This is part of a series looking at micro skills – changes that employees can make to improve their health and life at work and at home, and employers can make to improve the workplace. The Globe and Mail and Morneau Shepell have created the Employee Recommended Workplace Award to honour companies that put the health and well-being of their employees first. Read about the 2017 winners of the award at tgam.ca/workplaceaward.
Registration for the 2018 Employee Recommended Workplace Awards have closed. Companies can pre-register for 2019 at www.employeerecommended.com.
Bill Howatt will be speaking about mental health at The Globe's Solving Workplace Challenges summit on March 20 in Toronto. Click here to find out more or to register for the event.
What do you do daily to promote your brain health?
Brain health refers to the things we do to assist the brain to work at its optimal potential. Brain health habits can predict risk for decline in mental function as we age.
This micro skill introduces the concept of daily brain health and how micro decisions can impact us today and into our future.
Whether you're 25, 35, 45, 55 or 65, are you aware of your daily workplace routines, micro decisions and behaviours that impact your brain health?

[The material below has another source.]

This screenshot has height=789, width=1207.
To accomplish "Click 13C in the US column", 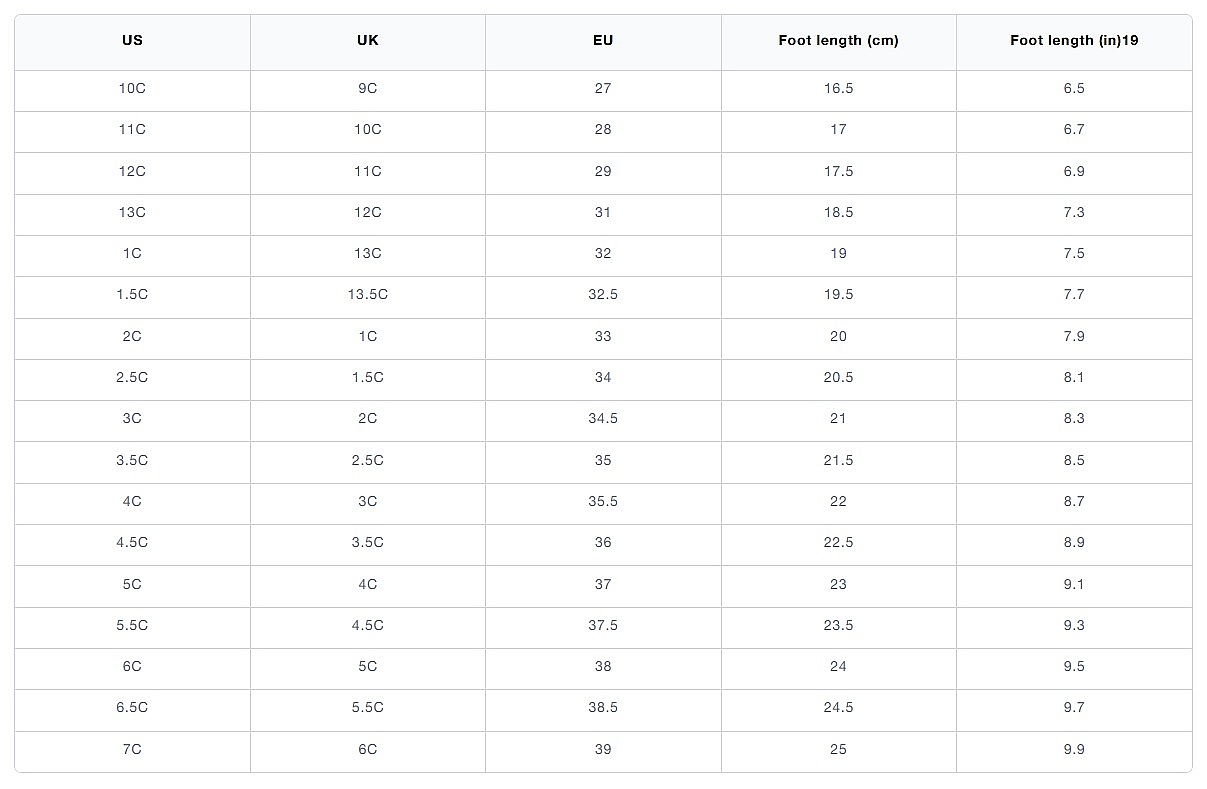I will (x=132, y=212).
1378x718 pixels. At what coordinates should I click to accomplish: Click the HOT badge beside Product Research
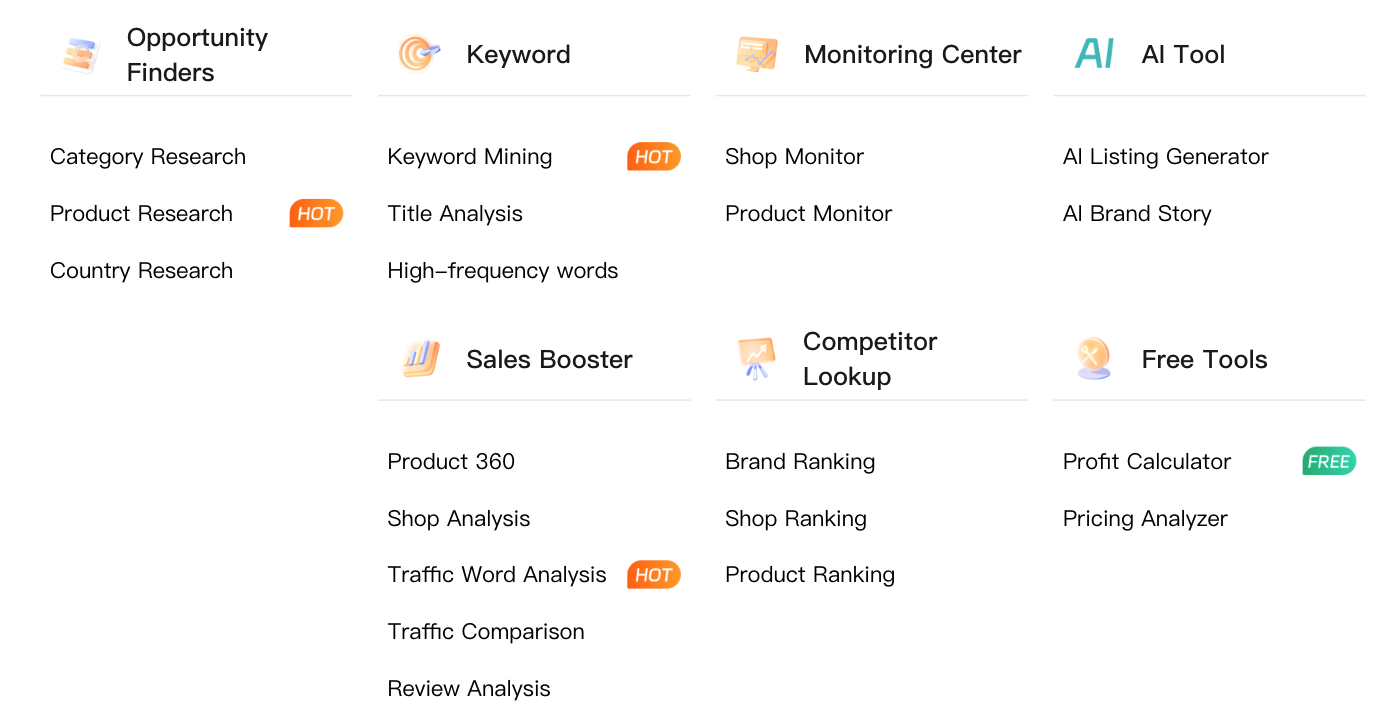pyautogui.click(x=316, y=214)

The first step to improving your brain health is to self-evaluate how much you're paying attention to it and being clear on what will positively impact it.
Most of us are motivated to protect our brain health, so don't take powerful, dangerous, illicit drugs that can create permanent brain damage. However, many don't pay conscious attention to brain health the same as heart health.
Our brain requires the same attention as heart health for long-term, sustained health and high quality of life – especially in a job where we're bored or don't feel challenged. People in such a situation – often without realizing it – over the years risk declining mental fitness if they're not proactive outside the workplace. A decline in mental fitness over time can impact your brain reserves that provide a buffer to adapt to change and resist damage.
To impact brain health, you also need to be motivated and understand the value for your current and future vitality.
The brain is our most important organ, and like our heart, lungs and skin it benefits the most when we pay attention to it and don't take it for granted. As we age, there's no guarantee of preventing dementia. In fact, the Alzheimer Society of Canada suggests that it's never too late to make improvements that can support brain health. The earlier you adopt brain health, the more likely you will age with as healthy and functioning a brain as possible.
We can turn proactive actions into lifestyle habits to support us over our lifetime so that when we're ready financially to retire, our brains will be ready and able to allow us to enjoy that phase of life.
Adopting simple lifestyle changes can have a positive impact on brain health. It's to our advantage to not delay the habits that can promote good brain health.
Consider a person who didn't pay attention to their diet, had a heart attack at 45, and that to live longer had to make massive lifestyle changes. Their heart was damaged and would never be as healthy as it could be. Brain health is the same. It would be a mistake to think that it's something that's applicable only to senior citizens looking to offset dementia.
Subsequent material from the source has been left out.